J'ai donc passé ce fameux test de japonais la semaine dernière, avec un enthousiasme mesuré. Au centre d'examen (la même
université que celle où j'avais passé le TOEIC), j'ai retrouvé quelques-uns de mes ex-collègues de NOBA, qui venaient passer qui le niveau 1 comme moi, qui le niveau 2... Y compris mon ancienne
chef. Contrairement à ce à quoi je m'attendais il n'y avait pas 99,9% d'Asiatiques (comprendre : de Chinois) passant le niveau 1 avec moi ; sur une salle de cent personnes, on était peut-être une
petite dizaine d'Occidentaux, perdus avec des Chinois donc, et puis j'avais aussi un Coréen à côté de moi (d'après le nom sur sa carte d'inscription), et il y avait aussi pas mal de gens des pays
d'Asie du Sud-Est.
C'était chiant ! Il y avait trois épreuves, séparées par une pause de vingt minutes et une d'une heure à peu près, et au début de chaque épreuve il fallait se retaper les mêmes explication
données par la même voix enregistrée : « Vous ne devez pas ouvrir votre sac... Vous ne devez pas parler avec votre voisin... Vous ne devez pas regarder la feuille de votre voisin... » – ou en
reprenant l'ordre à la Yoda de la phrase japonaise : « Parler avec votre voisin, vous ne devez pas... Regarder la feuille de votre voisin, vous ne devez pas... Ouvrir votre sac, vous ne devez
pas... ». Tout ça avec un système de cartons comme au foot – jaune pour un premier avertissement, rouge pour une expulsion. Et les pénaltys ? Et les hors-jeux ?
Malgré mon absence de travail pendant les derniers mois je pense quand même que bordel ils vont me le donner. Ce serait bien le comble après un an de cours
particuliers et la tonne de bouquins de révision que j'ai achetés à perte. Mais je ne saurai ça que courant février, car bien qu'il n'y ait qu'une seule session par an et que le principe soit le
même que pour le TOEIC (avec des cases à noircir sur une feuille et un ordinateur qui lit ça), il faut attendre plus de deux mois pour obtenir les
résultats.

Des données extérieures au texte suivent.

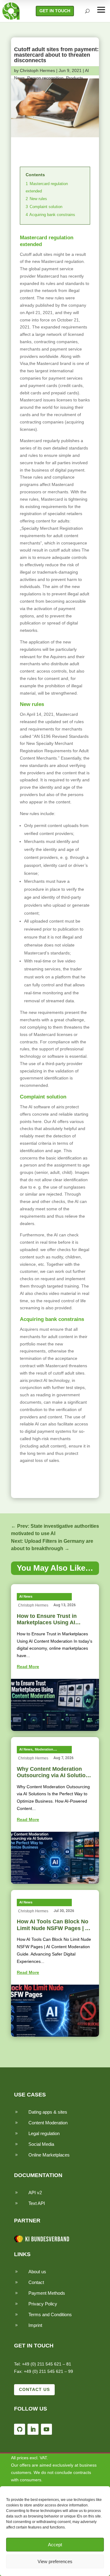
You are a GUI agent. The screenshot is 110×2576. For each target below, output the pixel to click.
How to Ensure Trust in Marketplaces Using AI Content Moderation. (47, 1622)
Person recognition (45, 77)
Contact (36, 2282)
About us (37, 2271)
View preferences (55, 2561)
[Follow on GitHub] (19, 2429)
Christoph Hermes (37, 70)
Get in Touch (54, 10)
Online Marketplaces (49, 2154)
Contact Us (34, 2389)
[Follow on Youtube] (46, 2429)
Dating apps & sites (47, 2112)
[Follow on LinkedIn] (33, 2429)
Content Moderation (48, 2122)
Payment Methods (46, 2293)
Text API (36, 2203)
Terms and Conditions (50, 2314)
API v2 (35, 2192)
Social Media (41, 2144)
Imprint (35, 2325)
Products (74, 77)
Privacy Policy (42, 2303)
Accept (55, 2544)
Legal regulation (44, 2133)
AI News (25, 1596)
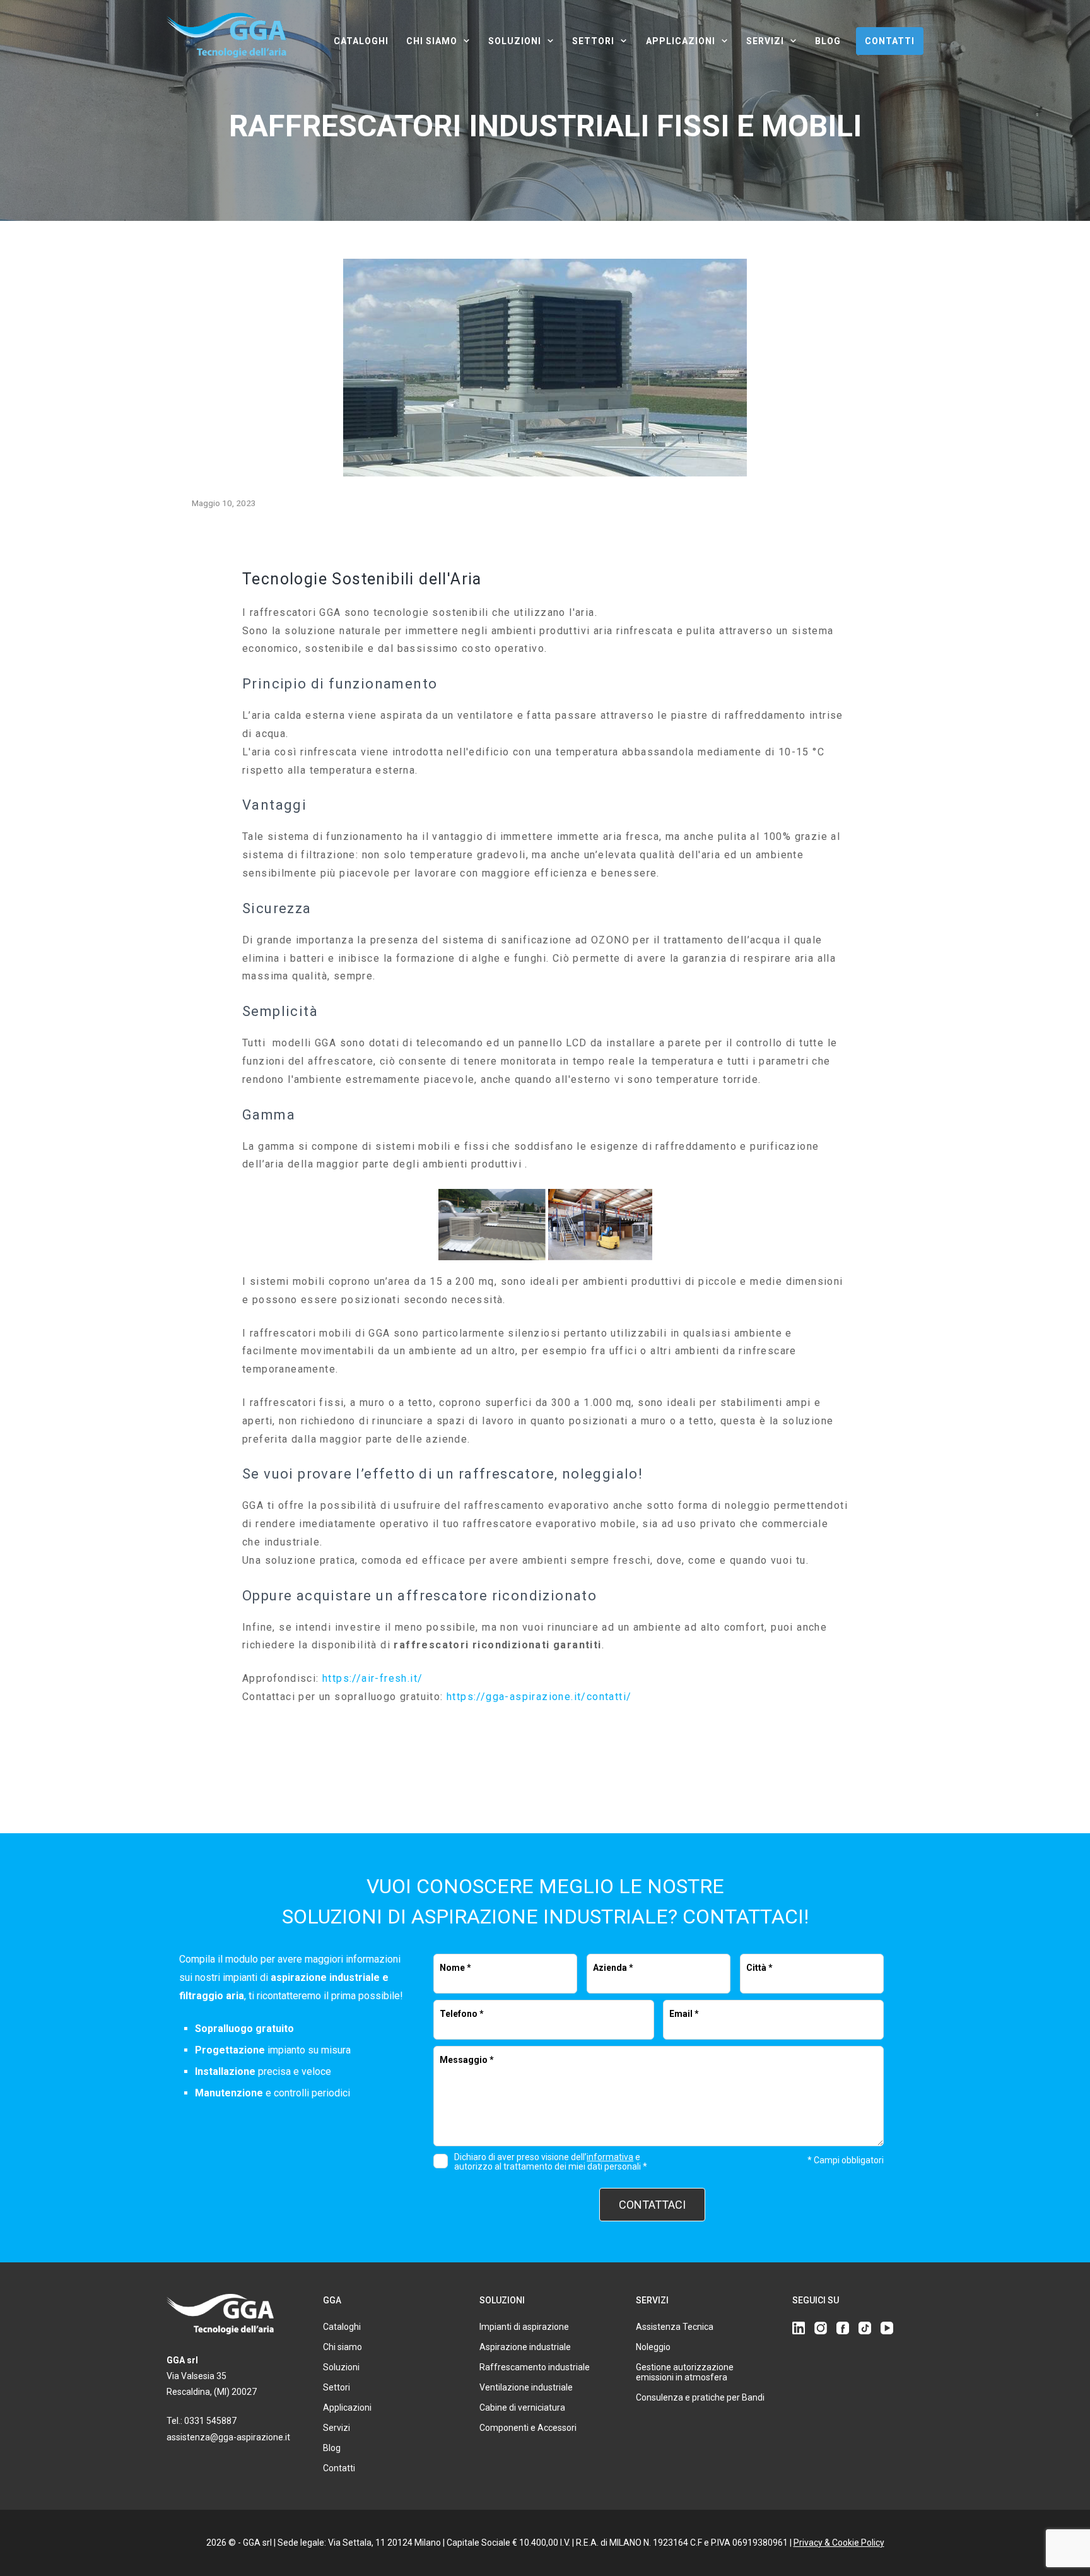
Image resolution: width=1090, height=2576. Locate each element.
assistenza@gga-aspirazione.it (228, 2437)
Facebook (842, 2328)
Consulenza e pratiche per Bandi (700, 2397)
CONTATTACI (652, 2204)
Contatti (890, 41)
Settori (593, 41)
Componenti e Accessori (528, 2428)
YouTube (887, 2328)
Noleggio (653, 2347)
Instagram (820, 2328)
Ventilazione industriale (526, 2387)
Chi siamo (431, 41)
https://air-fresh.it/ (372, 1678)
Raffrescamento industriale (534, 2367)
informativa (610, 2157)
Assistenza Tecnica (674, 2327)
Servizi (765, 41)
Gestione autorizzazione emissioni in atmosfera (685, 2372)
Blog (828, 41)
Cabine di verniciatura (522, 2407)
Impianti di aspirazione (524, 2327)
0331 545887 (210, 2421)
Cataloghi (361, 41)
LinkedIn (798, 2328)
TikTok (865, 2328)
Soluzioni (514, 41)
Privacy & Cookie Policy (839, 2543)
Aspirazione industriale (525, 2347)
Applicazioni (680, 41)
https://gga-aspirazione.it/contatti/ (539, 1697)
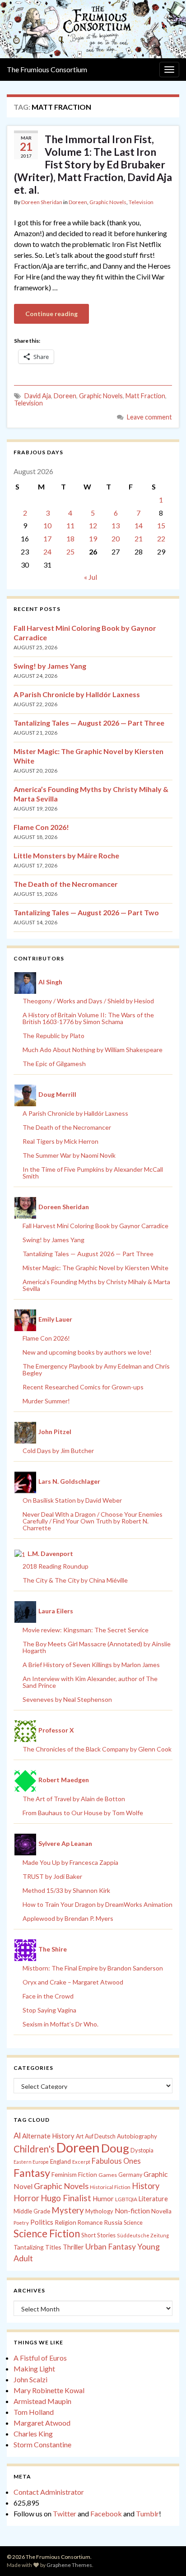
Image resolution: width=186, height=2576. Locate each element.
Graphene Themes (69, 2565)
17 (47, 538)
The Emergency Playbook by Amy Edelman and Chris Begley (96, 1369)
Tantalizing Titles (37, 2247)
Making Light (34, 2368)
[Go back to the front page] (93, 29)
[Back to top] (165, 2555)
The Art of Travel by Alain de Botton (74, 1799)
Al (17, 2135)
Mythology (99, 2211)
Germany (130, 2174)
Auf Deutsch (100, 2136)
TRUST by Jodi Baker (52, 1876)
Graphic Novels (107, 202)
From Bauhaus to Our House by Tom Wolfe (83, 1813)
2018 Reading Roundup (55, 1566)
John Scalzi (30, 2379)
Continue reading (51, 313)
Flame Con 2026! (41, 827)
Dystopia (141, 2150)
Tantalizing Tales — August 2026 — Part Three (89, 722)
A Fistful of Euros (40, 2357)
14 (139, 525)
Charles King (33, 2433)
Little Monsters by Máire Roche (66, 855)
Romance (90, 2222)
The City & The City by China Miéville (75, 1580)
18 (70, 538)
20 (116, 538)
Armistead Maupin (42, 2401)
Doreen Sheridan (41, 202)
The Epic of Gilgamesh (54, 1063)
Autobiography (137, 2136)
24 (47, 551)
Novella (161, 2211)
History (145, 2186)
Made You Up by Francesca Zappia (70, 1862)
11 (70, 525)
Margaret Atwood (42, 2422)
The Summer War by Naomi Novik (69, 1155)
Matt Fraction (145, 396)
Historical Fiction (110, 2187)
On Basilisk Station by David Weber (72, 1500)
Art (80, 2136)
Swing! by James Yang (50, 665)
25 (70, 551)
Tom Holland (34, 2412)
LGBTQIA (126, 2199)
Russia (113, 2222)
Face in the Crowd (48, 1996)
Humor (103, 2198)
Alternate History (48, 2136)
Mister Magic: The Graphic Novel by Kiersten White (95, 1268)
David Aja (37, 396)
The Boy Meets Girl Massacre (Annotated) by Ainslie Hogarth (97, 1647)
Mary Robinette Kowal (49, 2390)
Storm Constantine (42, 2444)
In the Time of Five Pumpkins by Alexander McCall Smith (93, 1172)
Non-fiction (132, 2211)
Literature (153, 2199)
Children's (34, 2148)
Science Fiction (47, 2233)
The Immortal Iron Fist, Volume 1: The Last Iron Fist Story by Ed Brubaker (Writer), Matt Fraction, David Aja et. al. (93, 164)
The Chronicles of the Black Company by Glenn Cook (97, 1749)
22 (161, 538)
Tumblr (147, 2513)
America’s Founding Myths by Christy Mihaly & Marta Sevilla (96, 1285)
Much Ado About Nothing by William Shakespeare (93, 1049)
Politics (41, 2222)
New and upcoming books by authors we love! (87, 1352)
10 (47, 525)
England (60, 2161)
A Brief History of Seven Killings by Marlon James (91, 1664)
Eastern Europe (31, 2162)
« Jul (90, 577)
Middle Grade (32, 2211)
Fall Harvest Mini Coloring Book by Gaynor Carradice (95, 1226)
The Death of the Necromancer (66, 884)
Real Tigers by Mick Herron (60, 1141)
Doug (115, 2148)
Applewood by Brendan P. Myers (68, 1918)
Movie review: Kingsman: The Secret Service (86, 1630)
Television (141, 202)
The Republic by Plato (53, 1035)
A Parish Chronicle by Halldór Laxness (77, 694)
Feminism (64, 2174)
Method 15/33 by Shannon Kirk (66, 1890)
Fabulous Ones (116, 2161)
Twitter (64, 2513)
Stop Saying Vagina (49, 2010)
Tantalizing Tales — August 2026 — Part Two (86, 912)
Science (133, 2222)
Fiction (87, 2174)
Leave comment (149, 417)
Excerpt (81, 2162)
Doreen (78, 202)
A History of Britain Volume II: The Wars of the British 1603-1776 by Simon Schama (88, 1018)
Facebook (106, 2513)
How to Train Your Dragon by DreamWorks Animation (97, 1904)
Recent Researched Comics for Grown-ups (83, 1387)
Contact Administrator (49, 2491)
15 (161, 525)
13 (116, 525)
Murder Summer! (46, 1401)
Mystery (67, 2210)
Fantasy (32, 2172)
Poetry (21, 2223)
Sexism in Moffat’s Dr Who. (60, 2024)
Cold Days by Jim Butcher (58, 1450)
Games (107, 2174)
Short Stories (98, 2235)
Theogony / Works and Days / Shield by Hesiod (88, 1001)
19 (93, 538)
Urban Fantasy (110, 2246)
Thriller (73, 2247)
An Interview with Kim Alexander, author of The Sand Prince (90, 1682)
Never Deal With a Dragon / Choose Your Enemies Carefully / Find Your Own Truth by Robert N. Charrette (93, 1521)
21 (139, 538)
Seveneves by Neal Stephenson (67, 1699)
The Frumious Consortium (47, 69)
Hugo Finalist (66, 2198)
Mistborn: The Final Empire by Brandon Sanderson (93, 1968)
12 (93, 525)
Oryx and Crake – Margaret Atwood (73, 1982)
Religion (65, 2222)
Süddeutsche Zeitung (143, 2235)
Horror (26, 2198)
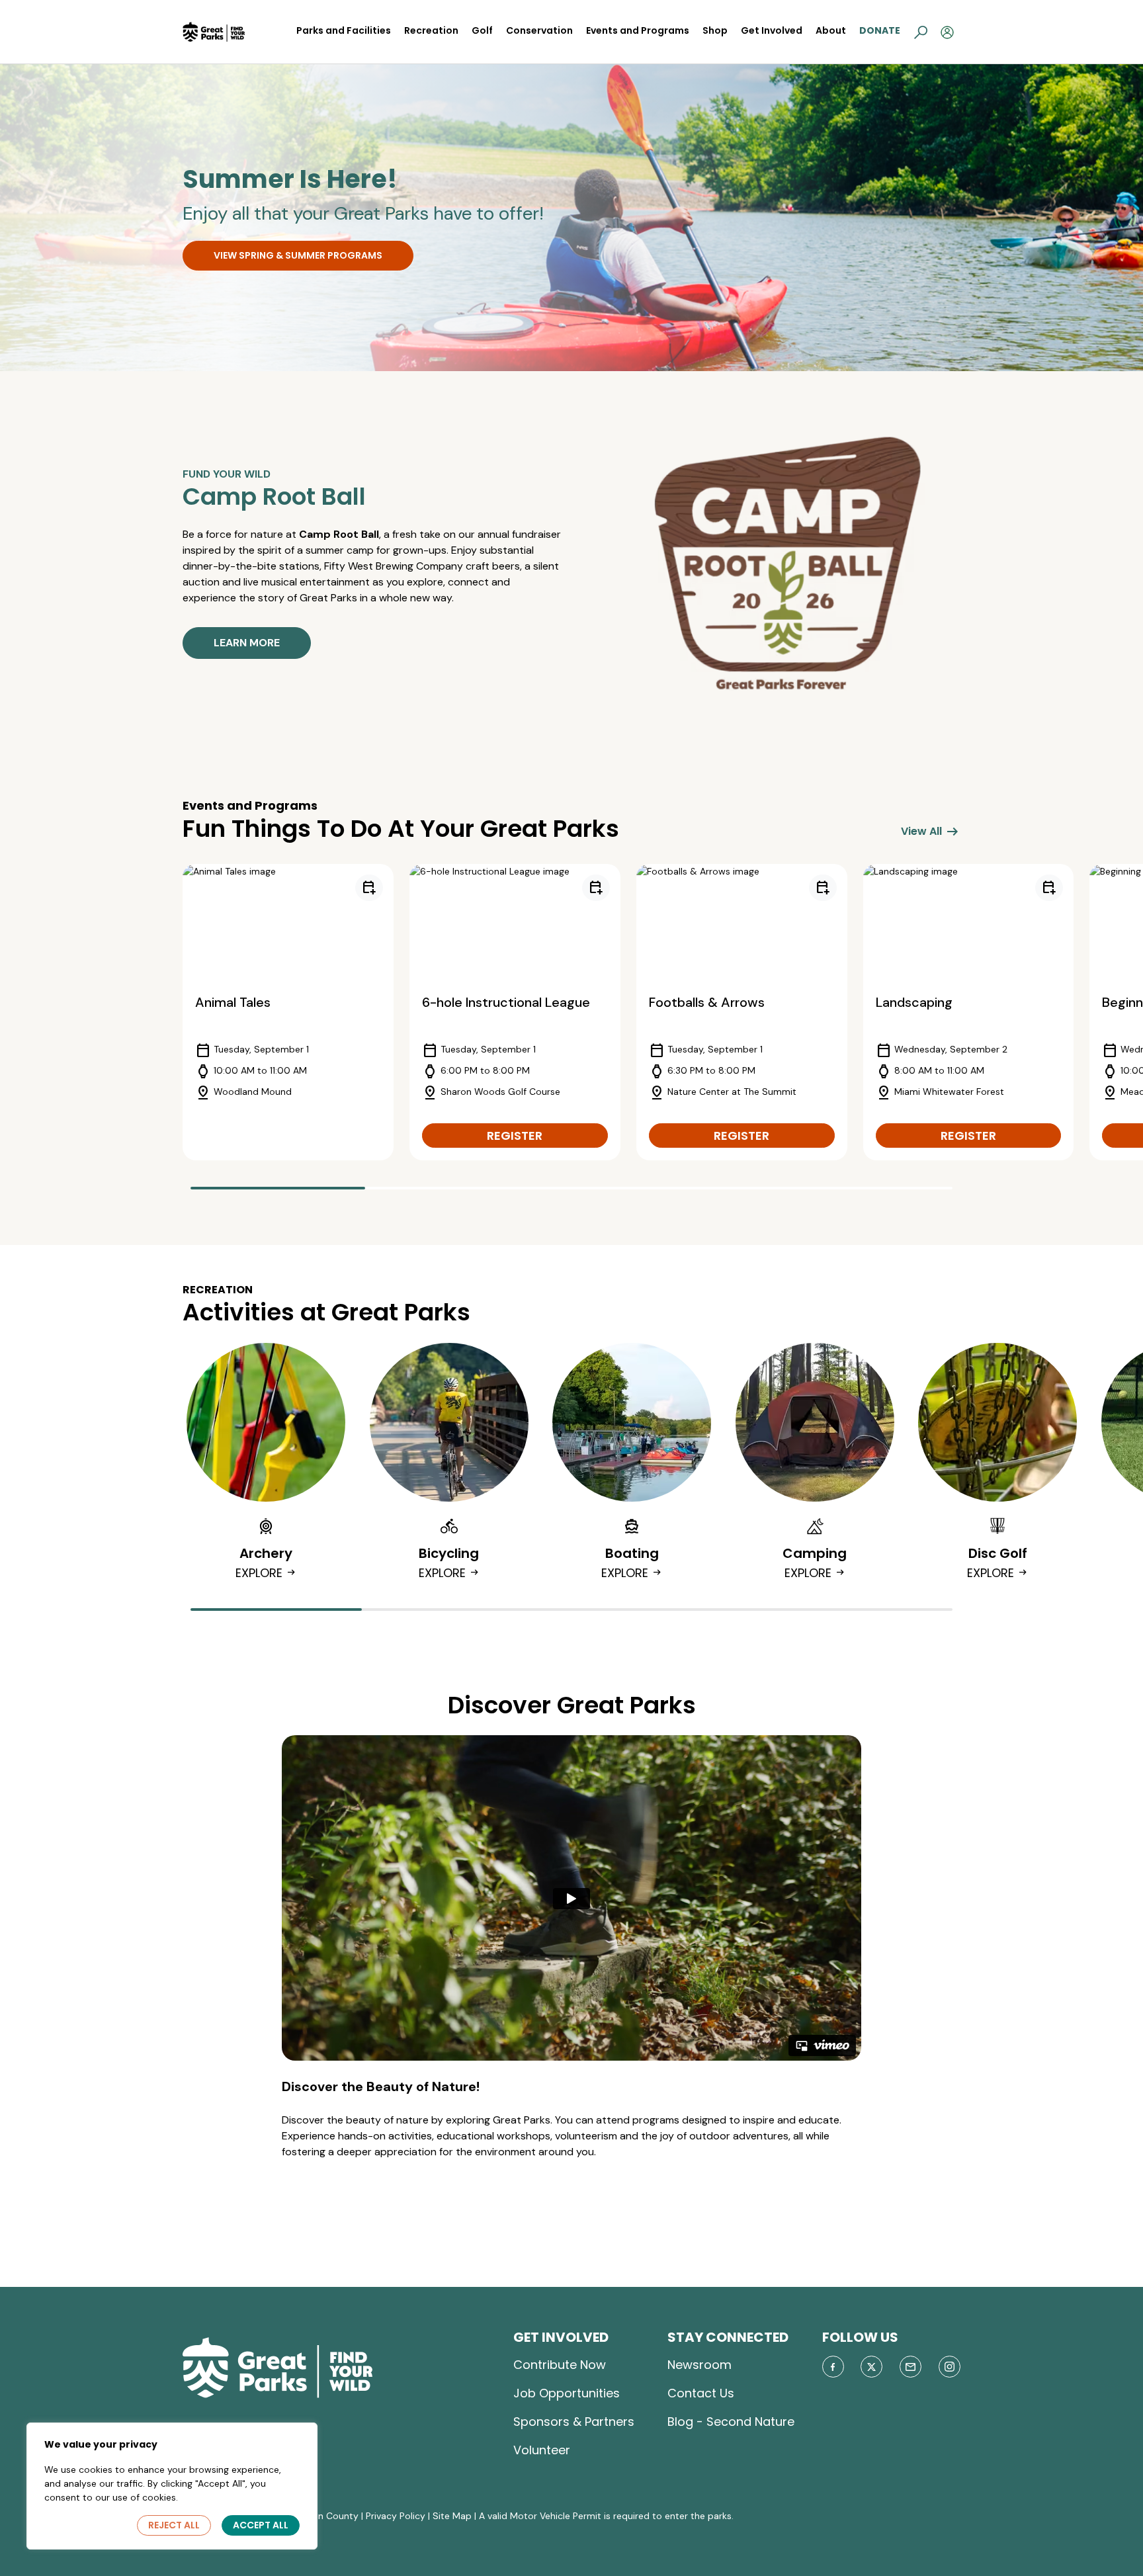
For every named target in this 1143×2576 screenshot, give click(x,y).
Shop (715, 30)
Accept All (260, 2525)
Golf (482, 30)
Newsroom (699, 2364)
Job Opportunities (566, 2393)
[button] (920, 31)
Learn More (247, 643)
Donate (879, 30)
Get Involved (771, 30)
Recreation (431, 30)
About (831, 30)
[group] (288, 1012)
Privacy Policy (395, 2516)
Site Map (452, 2516)
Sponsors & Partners (573, 2421)
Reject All (174, 2525)
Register (514, 1135)
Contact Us (700, 2393)
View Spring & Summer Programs (298, 255)
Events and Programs (637, 30)
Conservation (539, 30)
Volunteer (541, 2450)
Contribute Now (559, 2364)
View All (930, 831)
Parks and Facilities (343, 30)
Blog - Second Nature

Incompréhensible, archaïque, nul.
Hier j'ai joué au foot pour la première fois depuis bien longtemps ; j'ai été très mauvais. Mercredi dernier Kiyomi et moi sommes allés voir The Go! Team, un groupe
anglais, pour un concert sympa mais bordélique. (バドミントンの) Pierru-kun apprendra avec intérêt que Ninja s'est mise à jouer de la batterie. Nouveau concert
jeudi prochain, cette fois avec les fabuleuses Pipettes.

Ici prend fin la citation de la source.